When we started Nameberry, way back in ’08, we’d never heard of Baby Name Games.  Yes, we’d played them, but only privately, by ourselves, and only then before adolescence.  We didn’t realize that the whole idea of name games had become institutionalized and that they were played in broad daylight (or at least, computer light) by name lovers all over the internet.

And then we launched Nameberry, and some of the first visitors to the site asked us to add Baby Name Games to the forums.  Once we did, we were amazed by the variety and energy of the offerings.  There are nearly 1500 threads on the Name Game boards now, some of them running to thousands of individual posts.

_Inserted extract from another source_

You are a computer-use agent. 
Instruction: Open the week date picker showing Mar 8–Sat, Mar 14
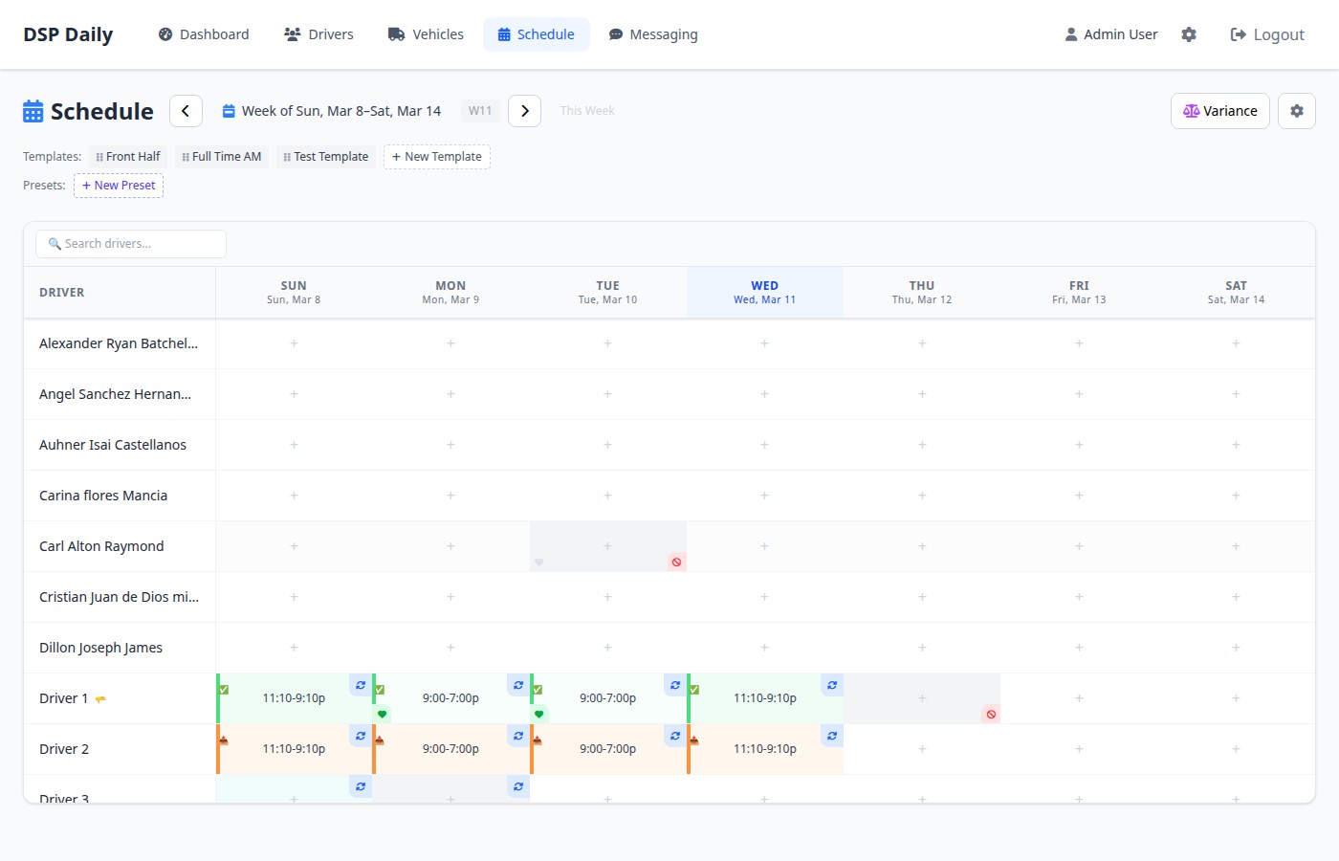332,111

With those kind of statistics to live up to, it might be difficult to create the World’s Biggest Name Game here.  But we’re going to try.

Here’s the idea.  It’s pretty simple, and takes off from our trademark construct, “If you like x, you might love y.”

We’ll go first, suggest a name you might like, then a substitute you might love instead.  Then you take our substitute name for your “like,” and suggest a new alternative for that name.  And so on.

For example, we say, “If you like Lee, you might love Liam.”  Then you say, “If you like Liam, you might love Levi.”  And then the next person says, “If you like Levi, you might love Denim,” and the next person starts with Denim, and onward.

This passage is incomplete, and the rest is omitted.